Post
Topic
Board Hardware
Re: HashFast announces specs for new ASIC: 400GH/s
by
mrb
on 21/08/2013, 04:00:21 UTC
Simon, regardless of what you think is doable, you are taking unnecessarily high risks to develop such a high-TDP chip. It would have made a helluva lot more sense to go with, say, 4 chips of 63W each. The die would be 1/4th the size. 1/4th the cost too since you would have 4x more chips per wafer. A little more PCB space would be used (big freaking deal). But this would have taken away a lot of the risk of cooling a single hot chip.

The energy density (W/mm2) would still be the same.  1/4th the wattage over 1/4th the area.  They had decided to go water cooling for efficient heat transfer.  That would mean more complex asembly, more components, and higher cost.  Not sure how that is going to improve ROI%.

There is a reason that Intel puts 4 cores on a single socket chip rather than having consumer grade boards run 4 sockets with single core processors.

Yes the energy density is the same.

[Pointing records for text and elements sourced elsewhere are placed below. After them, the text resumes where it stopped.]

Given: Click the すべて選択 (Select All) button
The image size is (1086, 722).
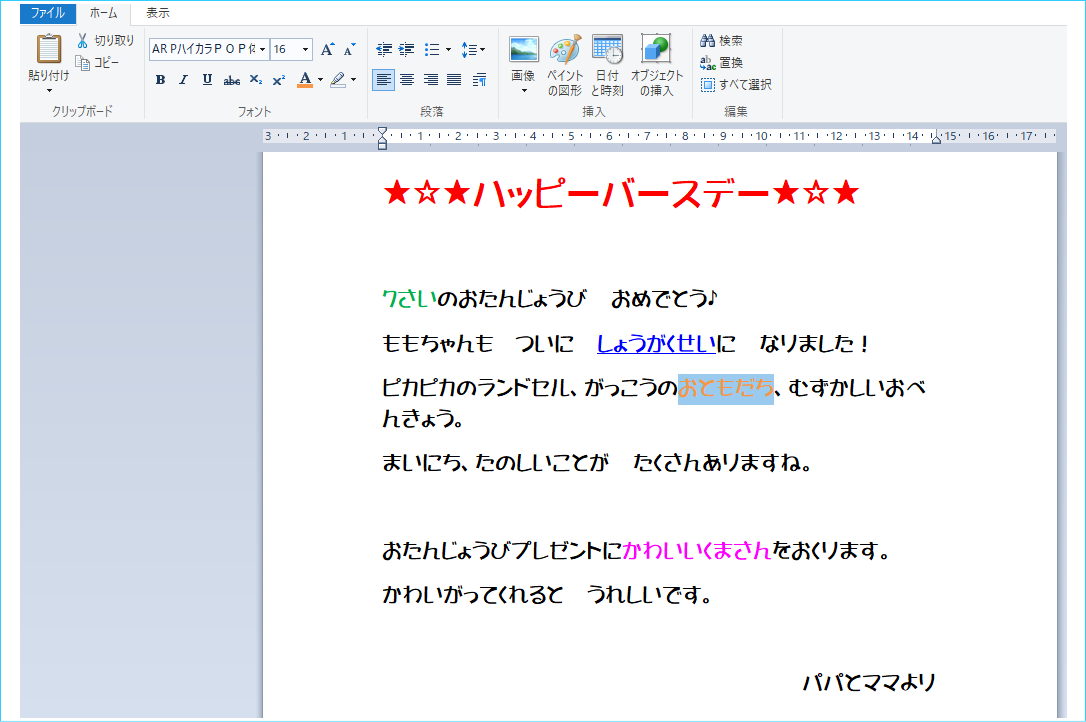Looking at the screenshot, I should point(736,85).
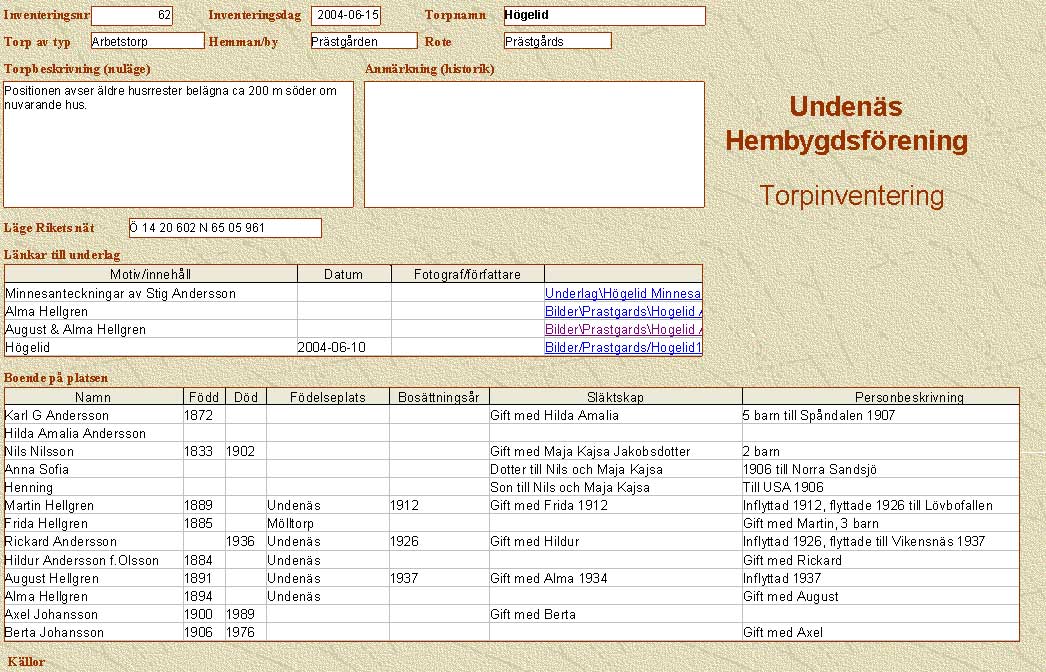The image size is (1046, 672).
Task: Click the Fotograf/författare column header
Action: pyautogui.click(x=467, y=274)
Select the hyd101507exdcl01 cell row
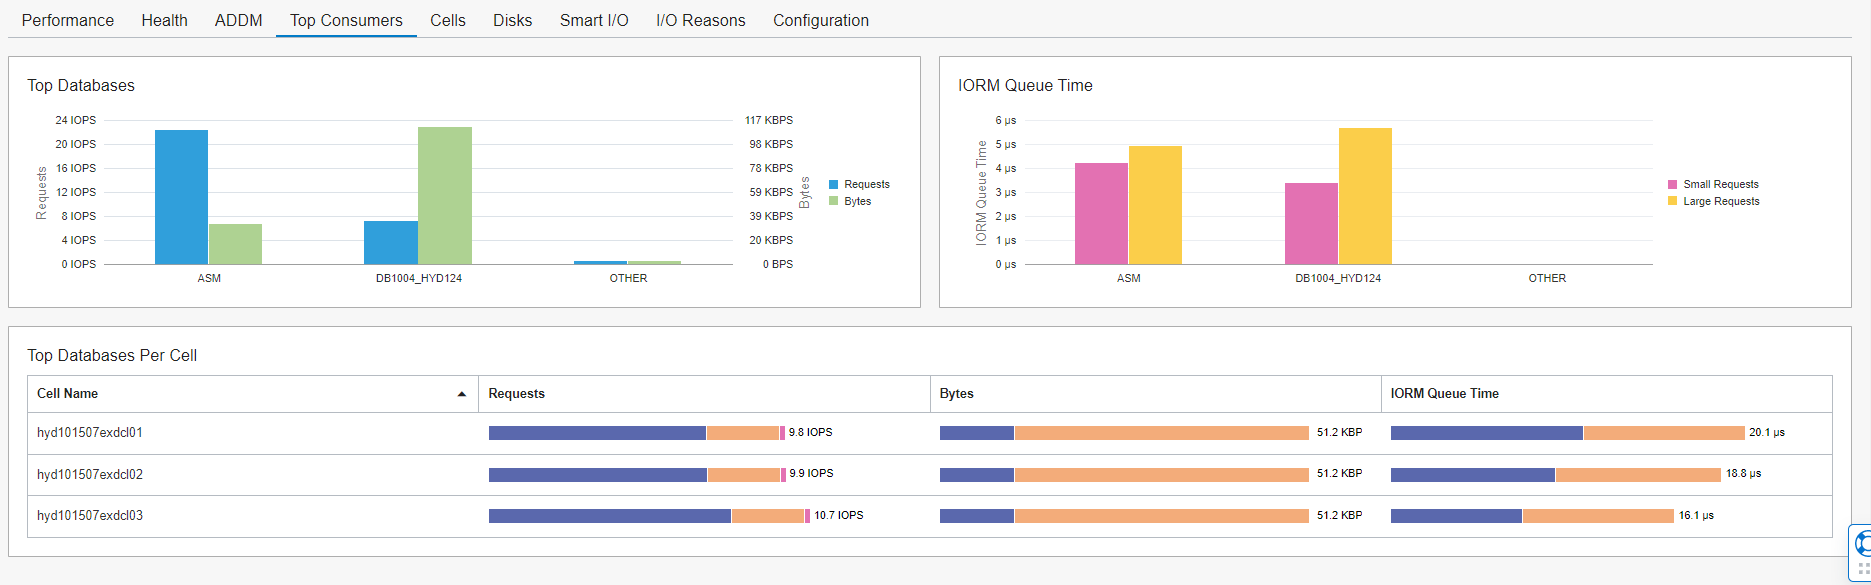The image size is (1871, 585). (90, 433)
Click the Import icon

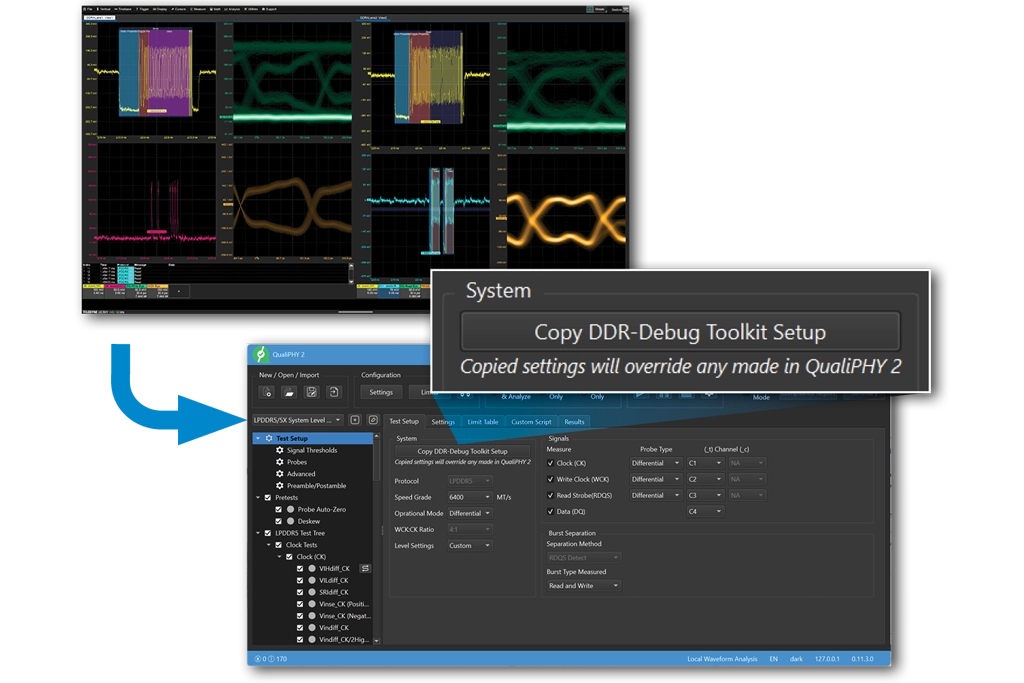click(x=335, y=392)
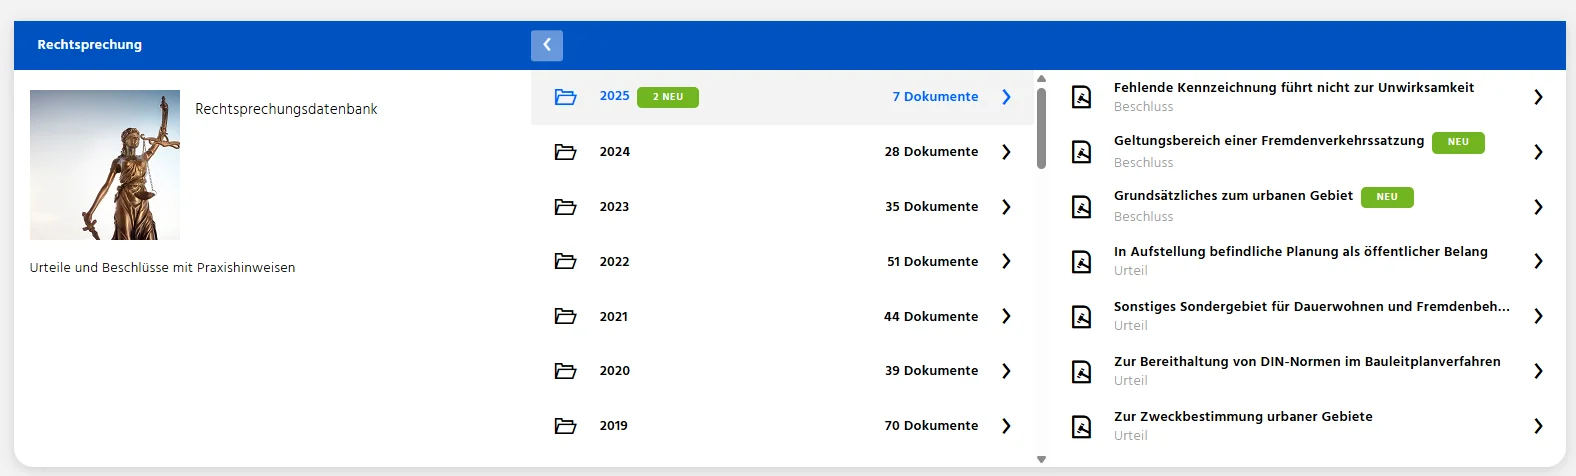
Task: Click document icon for Fehlende Kennzeichnung entry
Action: coord(1081,97)
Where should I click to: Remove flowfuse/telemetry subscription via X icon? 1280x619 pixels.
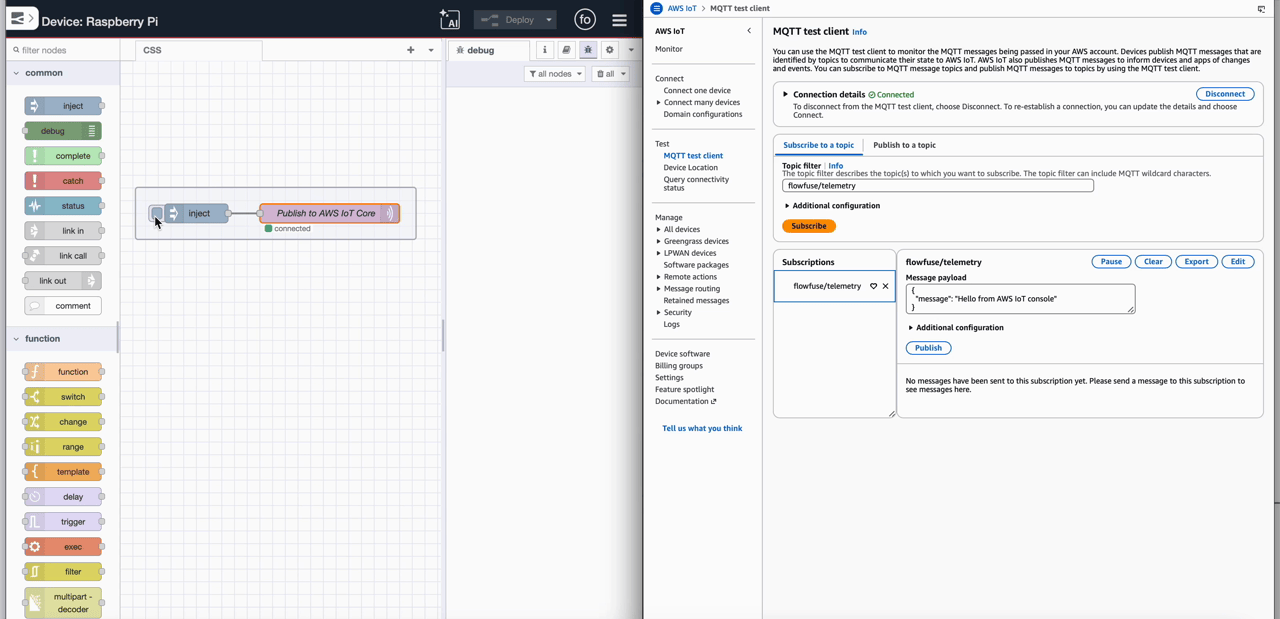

But my point remains: it is technically easier to cool 4 x 63W chips than 1 x 250W chip. So I am waiting for Simon's reply... If my point wasn't clear enough: an air-cooled 4 x 63W-chip Hashfast Baby Jet could almost assuredly be designed and shipped before a more complex water-cooled 1 x 250W-chip system.

PS #1: the reason Intel doesn't use 4 sockets on consumer grade boards is because sockets are expensive (4 sockets at $10 each would double the price of a consumer grade $40 mobo...) plus space is constrained in a desktop form factor (whereas nobody care really if a 400 Gh/s miner delivered in October is 1U vs 3U).

PS #2: I also disagree with BFL's choice of the PCIe form factor. I am just saying it could be worse if they had decided to host a single 300+ watt chip on the card.